JPG, It might be interesting to know what all those pre-510/520 adjustment procedures were to get the M5/500 main table/extension table parallel and coplanar. The only adjustment I recall reading about from the old M5 manual to try to get twist out had to do with squaring the headstock. I think I read about that in one of your posts. Were there others?

I partially agree with you that those old adjustment techniques are less important with the 510/520 system, but only to the extent we are talking about a legless "floating" table. Since that kind of table takes its position by the rails/tubes, twist doesn't matter. But getting rid of twist still matters with the 510/520 when using an extension table AND trying to tie the extension and main table together with the tubes to create a more rigid platform. Nick's video proves just how significant that twist becomes.

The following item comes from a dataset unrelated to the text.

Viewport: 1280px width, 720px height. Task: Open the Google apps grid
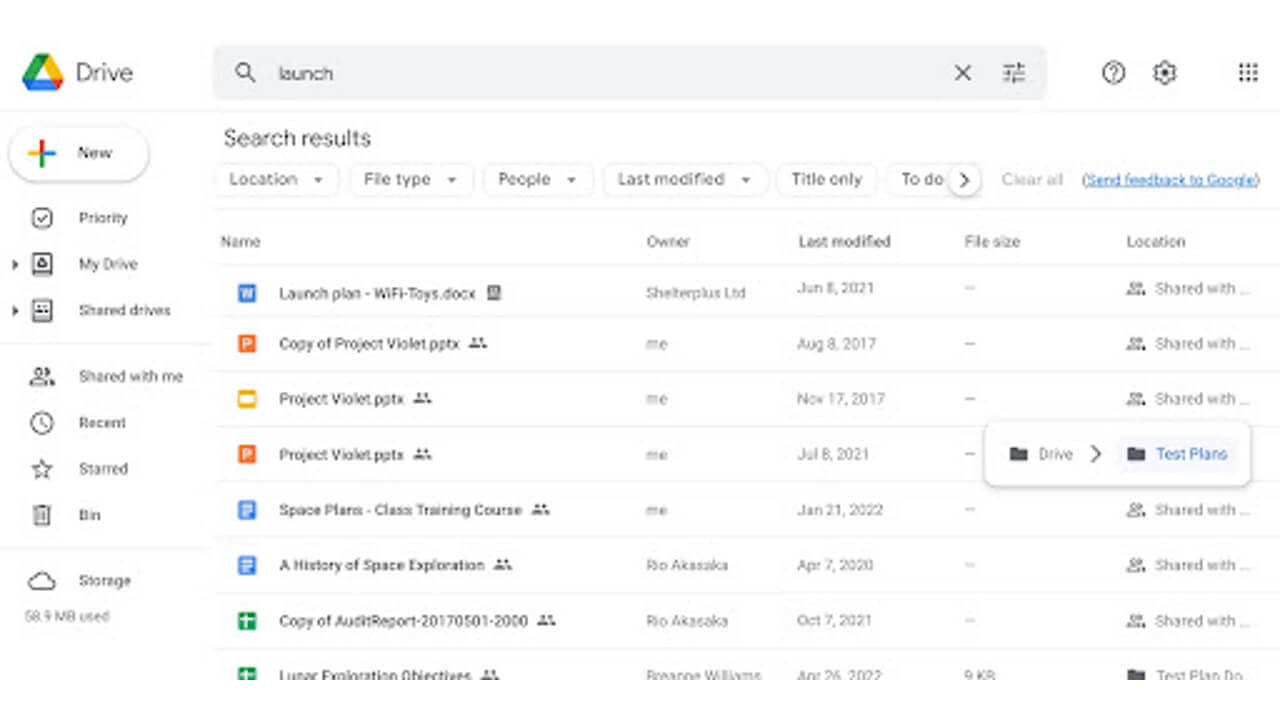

Regarding "purity" and the "secret" adjustment screw: I also noticed Nick mentioning how he had taken the machine out of adjustment prior to filming, but my guess is he first monkeyed around to get it into adjustment, then did the 1/4 turn to take it out of adjustment, so he knew how much he needed to turn the "secret" screw to get it properly adjusted quickly for filming purposes. And I'm still miffed he didn't prove the table could be swapped back to the other end and that the adjustments would hold. All he proved was that you could take one extension table, adjust it perfectly for one end, then swap it and get it into alignment in a particular location using the "secret" set screw. Even if the table could be swapped back, would that alignment and "swapability" hold as the Shopsmith is moved around to some other location?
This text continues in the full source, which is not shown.